**Task**
The full listing should be transcribed verbatim.

Segment Open

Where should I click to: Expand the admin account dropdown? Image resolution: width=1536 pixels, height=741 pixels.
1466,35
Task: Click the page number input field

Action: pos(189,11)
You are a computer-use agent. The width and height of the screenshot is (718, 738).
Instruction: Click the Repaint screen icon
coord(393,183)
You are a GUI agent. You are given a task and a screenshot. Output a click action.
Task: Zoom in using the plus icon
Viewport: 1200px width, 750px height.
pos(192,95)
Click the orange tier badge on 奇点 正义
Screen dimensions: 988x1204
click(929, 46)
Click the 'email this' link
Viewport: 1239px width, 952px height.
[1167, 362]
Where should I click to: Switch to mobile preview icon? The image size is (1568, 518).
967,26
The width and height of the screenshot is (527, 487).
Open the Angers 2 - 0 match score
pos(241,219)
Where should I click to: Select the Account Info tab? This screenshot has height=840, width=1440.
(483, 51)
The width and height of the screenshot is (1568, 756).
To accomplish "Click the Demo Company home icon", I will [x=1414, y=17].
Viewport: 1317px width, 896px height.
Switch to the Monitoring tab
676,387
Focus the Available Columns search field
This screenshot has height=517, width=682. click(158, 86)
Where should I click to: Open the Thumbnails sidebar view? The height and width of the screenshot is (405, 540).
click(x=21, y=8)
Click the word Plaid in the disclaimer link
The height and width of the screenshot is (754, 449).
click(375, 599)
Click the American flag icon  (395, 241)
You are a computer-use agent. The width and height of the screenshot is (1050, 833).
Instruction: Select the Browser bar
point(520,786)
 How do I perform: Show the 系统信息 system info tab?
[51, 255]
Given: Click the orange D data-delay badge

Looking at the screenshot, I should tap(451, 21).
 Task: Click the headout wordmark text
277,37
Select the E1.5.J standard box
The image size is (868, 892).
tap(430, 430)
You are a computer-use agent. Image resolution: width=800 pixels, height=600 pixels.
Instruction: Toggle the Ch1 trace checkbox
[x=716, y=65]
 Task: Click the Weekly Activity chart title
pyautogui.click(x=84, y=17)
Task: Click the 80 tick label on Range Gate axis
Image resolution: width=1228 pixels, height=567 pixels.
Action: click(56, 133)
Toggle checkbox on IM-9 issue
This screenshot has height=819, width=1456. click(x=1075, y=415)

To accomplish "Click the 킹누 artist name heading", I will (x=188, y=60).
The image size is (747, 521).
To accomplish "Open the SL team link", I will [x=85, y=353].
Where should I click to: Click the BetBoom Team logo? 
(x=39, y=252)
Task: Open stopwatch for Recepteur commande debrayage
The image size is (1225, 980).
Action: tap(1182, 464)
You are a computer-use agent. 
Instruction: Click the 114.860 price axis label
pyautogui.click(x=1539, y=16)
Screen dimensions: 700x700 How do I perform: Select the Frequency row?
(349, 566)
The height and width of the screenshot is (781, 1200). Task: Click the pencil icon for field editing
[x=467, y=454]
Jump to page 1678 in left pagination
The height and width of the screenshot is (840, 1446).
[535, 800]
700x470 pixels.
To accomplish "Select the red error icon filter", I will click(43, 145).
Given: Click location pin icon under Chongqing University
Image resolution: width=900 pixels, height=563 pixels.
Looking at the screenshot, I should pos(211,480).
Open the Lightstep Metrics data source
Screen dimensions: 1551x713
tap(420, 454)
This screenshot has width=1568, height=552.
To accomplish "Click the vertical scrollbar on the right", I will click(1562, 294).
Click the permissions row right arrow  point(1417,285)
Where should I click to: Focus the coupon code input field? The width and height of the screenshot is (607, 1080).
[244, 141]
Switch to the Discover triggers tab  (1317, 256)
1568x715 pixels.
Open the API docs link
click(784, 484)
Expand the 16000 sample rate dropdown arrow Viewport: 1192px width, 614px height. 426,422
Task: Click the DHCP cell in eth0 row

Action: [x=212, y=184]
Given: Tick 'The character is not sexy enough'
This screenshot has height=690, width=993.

Segment Closed

**Solution**
Where should I click to: Expand the admin account dropdown? Image resolution: width=1536 pixels, height=741 pixels.
1466,35
Task: Click the page number input field

Action: pos(189,11)
You are a computer-use agent. The width and height of the screenshot is (718, 738).
Instruction: Click the Repaint screen icon
coord(393,183)
You are a GUI agent. You are given a task and a screenshot. Output a click action.
Task: Zoom in using the plus icon
Viewport: 1200px width, 750px height.
pos(192,95)
Click the orange tier badge on 奇点 正义
Screen dimensions: 988x1204
click(929, 46)
Click the 'email this' link
Viewport: 1239px width, 952px height.
[1167, 362]
Where should I click to: Switch to mobile preview icon? The image size is (1568, 518).
967,26
The width and height of the screenshot is (527, 487).
Open the Angers 2 - 0 match score
pos(241,219)
Where should I click to: Select the Account Info tab? This screenshot has height=840, width=1440.
(483, 51)
The width and height of the screenshot is (1568, 756).
To accomplish "Click the Demo Company home icon", I will [x=1414, y=17].
Viewport: 1317px width, 896px height.
Switch to the Monitoring tab
676,387
Focus the Available Columns search field
This screenshot has height=517, width=682. click(158, 86)
Where should I click to: Open the Thumbnails sidebar view? The height and width of the screenshot is (405, 540).
click(x=21, y=8)
Click the word Plaid in the disclaimer link
The height and width of the screenshot is (754, 449).
click(375, 599)
Click the American flag icon  (395, 241)
You are a computer-use agent. The width and height of the screenshot is (1050, 833).
Instruction: Select the Browser bar
point(520,786)
 How do I perform: Show the 系统信息 system info tab?
[51, 255]
Given: Click the orange D data-delay badge

Looking at the screenshot, I should tap(451, 21).
 Task: Click the headout wordmark text
277,37
Select the E1.5.J standard box
The image size is (868, 892).
tap(430, 430)
You are a computer-use agent. Image resolution: width=800 pixels, height=600 pixels.
Instruction: Toggle the Ch1 trace checkbox
[x=716, y=65]
 Task: Click the Weekly Activity chart title
pyautogui.click(x=84, y=17)
Task: Click the 80 tick label on Range Gate axis
Image resolution: width=1228 pixels, height=567 pixels.
Action: click(56, 133)
Toggle checkbox on IM-9 issue
This screenshot has height=819, width=1456. click(x=1075, y=415)

To accomplish "Click the 킹누 artist name heading", I will (x=188, y=60).
The image size is (747, 521).
To accomplish "Open the SL team link", I will [x=85, y=353].
Where should I click to: Click the BetBoom Team logo? 
(x=39, y=252)
Task: Open stopwatch for Recepteur commande debrayage
The image size is (1225, 980).
Action: tap(1182, 464)
You are a computer-use agent. 
Instruction: Click the 114.860 price axis label
pyautogui.click(x=1539, y=16)
Screen dimensions: 700x700 How do I perform: Select the Frequency row?
(349, 566)
The height and width of the screenshot is (781, 1200). Task: Click the pencil icon for field editing
[x=467, y=454]
Jump to page 1678 in left pagination
The height and width of the screenshot is (840, 1446).
[535, 800]
700x470 pixels.
To accomplish "Select the red error icon filter", I will click(43, 145).
Given: Click location pin icon under Chongqing University
Image resolution: width=900 pixels, height=563 pixels.
Looking at the screenshot, I should pos(211,480).
Open the Lightstep Metrics data source
Screen dimensions: 1551x713
tap(420, 454)
This screenshot has width=1568, height=552.
To accomplish "Click the vertical scrollbar on the right", I will click(1562, 294).
Click the permissions row right arrow  point(1417,285)
Where should I click to: Focus the coupon code input field? The width and height of the screenshot is (607, 1080).
[244, 141]
Switch to the Discover triggers tab  (1317, 256)
1568x715 pixels.
Open the API docs link
click(784, 484)
Expand the 16000 sample rate dropdown arrow Viewport: 1192px width, 614px height. 426,422
Task: Click the DHCP cell in eth0 row

Action: [x=212, y=184]
Given: Tick 'The character is not sexy enough'
This screenshot has height=690, width=993.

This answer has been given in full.